At least some of Wednesday’s vote in Pennsylvania hinged on perceptions about who could best fix the economy. “The Pennsylvania Democrats who cast their ballots in Tuesday’s primary did so with the economy weighing heavily on their minds, according to surveys of voters leaving polling places,” The New York Times reported Wednesday. “Those surveys showed that more than half the voters questioned believe that the worsening state of the American economy is the most important issue confronting the country, with about 90 percent saying the United States has already slipped into a recession.”
If voting Tuesday was tied to Pennsylvanians’ idea of who could repair the national economy, those voters might have taken a look at the Clinton campaign’s finances. The Obama campaign raised $43 million in March to Clinton’s $21 million. Team Clinton has $10.3 million in campaign debts, with only $9.5 million available to pay them. The Times reported that Obama’s campaign is spending 75 cents of every dollar it raises. Clinton’s campaign is burning a dollar and 10 cents of every dollar available.
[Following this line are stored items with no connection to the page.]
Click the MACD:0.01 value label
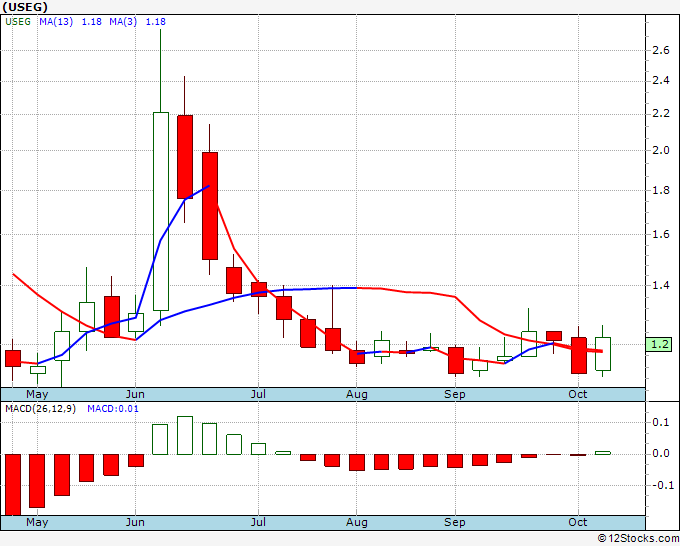Screen dimensions: 680x546 (113, 408)

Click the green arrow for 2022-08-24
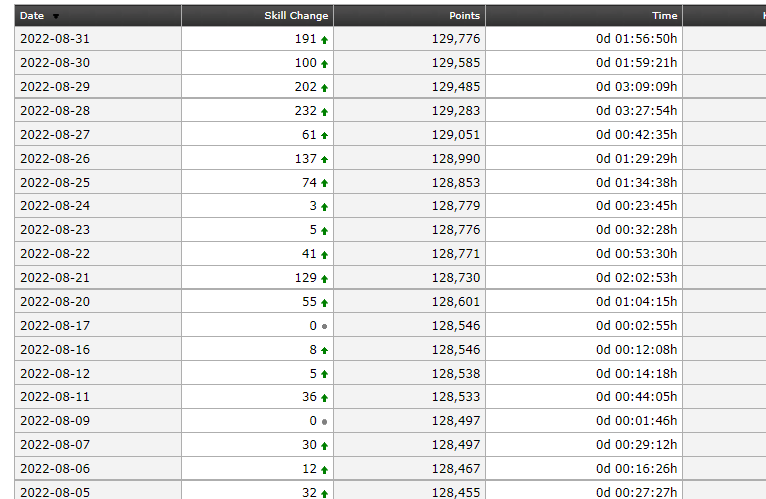point(324,207)
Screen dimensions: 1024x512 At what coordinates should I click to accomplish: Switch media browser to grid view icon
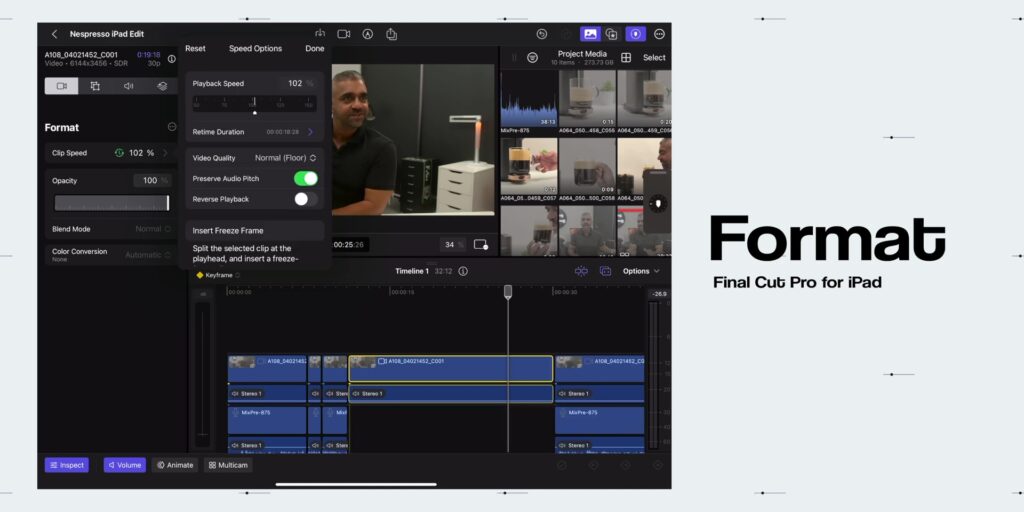[x=626, y=57]
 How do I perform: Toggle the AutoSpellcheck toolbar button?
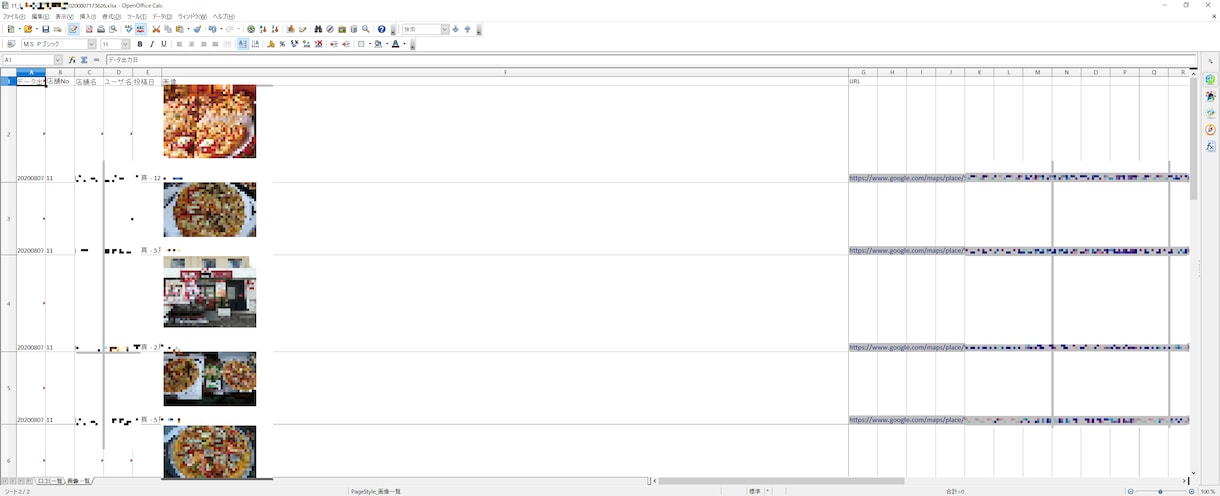coord(140,29)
A fair question, Pennsylvania: If Clinton’s likely to be so good for the economy, why can’t she keep her own campaign books in order?
◊ ◊ ◊
Obama was roundly criticized by the political analysts in the postmortem shows, usually by those lamenting why Obama couldn’t “close the deal,” couldn’t defeat Clinton in a state he wasn’t expected to win in the first place. Some offered dire Chicken Little predictions about an Obama-McCain matchup in the fall, saying essentially that if Obama couldn’t win “the big states” in the primaries, he’d never capture them in the fall.
But the idea of trying to extrapolate the results of an intra-party contest as the likely results of a watershed general election is meaningless. In the general election, independents locked out of primary voting, as well as Republicans crossing over to vote as Democrats, will weigh in. Many of those voters, added to Obama’s still-swelling popular vote totals, would make Obama just as formidable against McCain as Clinton would be.
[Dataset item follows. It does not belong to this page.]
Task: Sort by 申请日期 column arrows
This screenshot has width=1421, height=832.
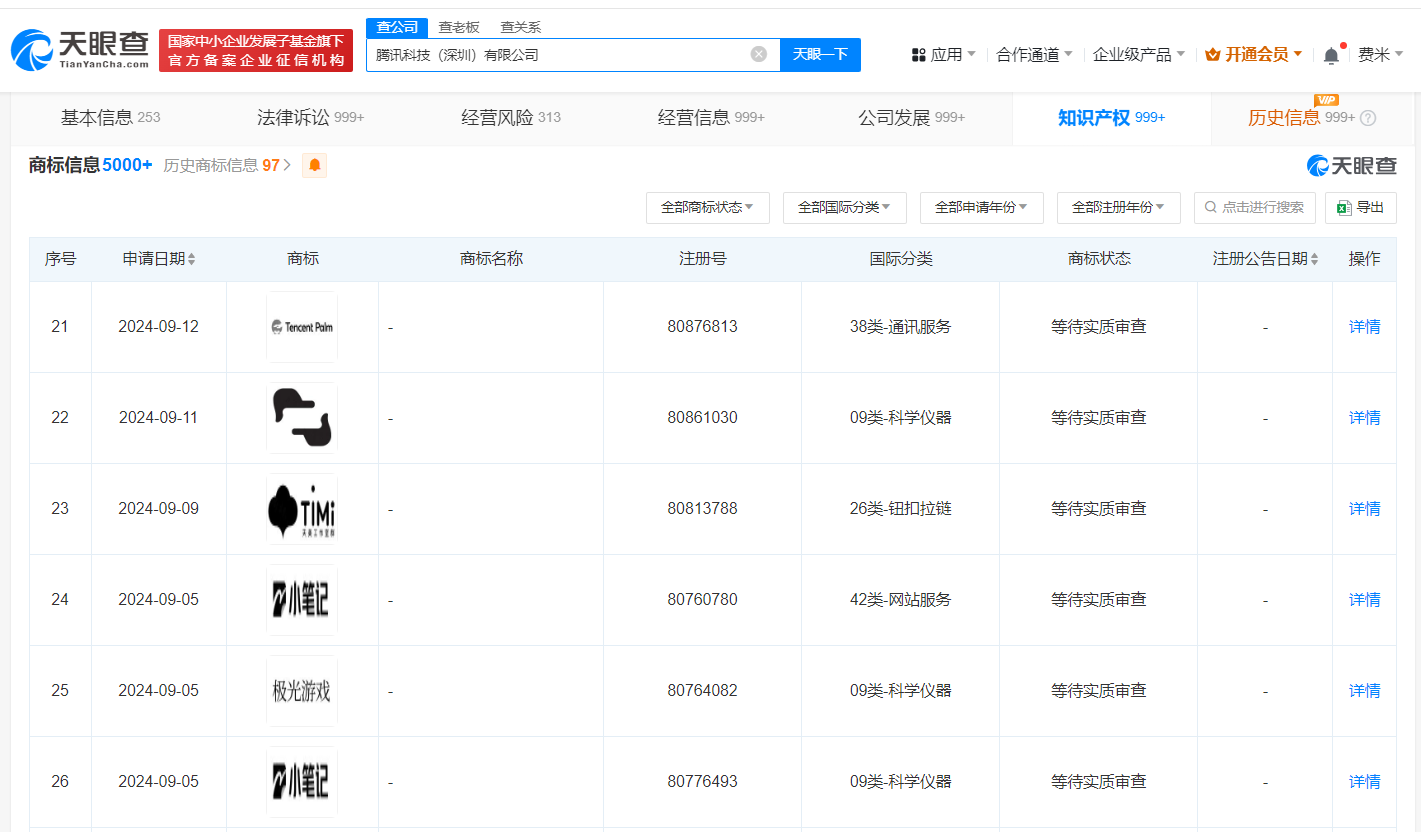Action: click(192, 259)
Then consider the results of Wednesday’s Gallup daily tracking poll, finding that Obama is still favored nationally over Clinton by eight percentage points. It all suggests that Americans think the only real “deal” to close is the one in November.
All of which may explain Team Clinton’s growing attempts to revise the rule book of the Democratic primary season, calling on superdelegates to consider both raw popular-vote totals and even hypothetical electoral college votes before making their decisions about who to back now in the primaries. Never mind the delegate count. The Clinton campaign is trying to have it both ways: to undercut the importance of superdelegates even as it woos those same delegates to Clinton’s side.
And that same Gallup tracking poll that Wednesday showed Obama favored over Clinton paints a different story for the fall: McCain leads over Obama by one percentage point in a theoretical matchup. Last week the opposite was true. It’s a back & forth that illustrates the sturm und drang of this election, the war between old world and new that may come to a head less than seven months from now.
There’s a clear sign of that conflict. Maybe Obama and Clinton’s tweaks to their campaign jukebox playlists last night were no accident. John Mellencamp, who played at an Obama rally last night, apparently plans to perform again — at a Clinton rally — sometime between now and the Indiana primary.
Without realizing it, he may be the walking embodiment of the country’s ongoing political ambivalence. Indecision 2008. Ain't that America?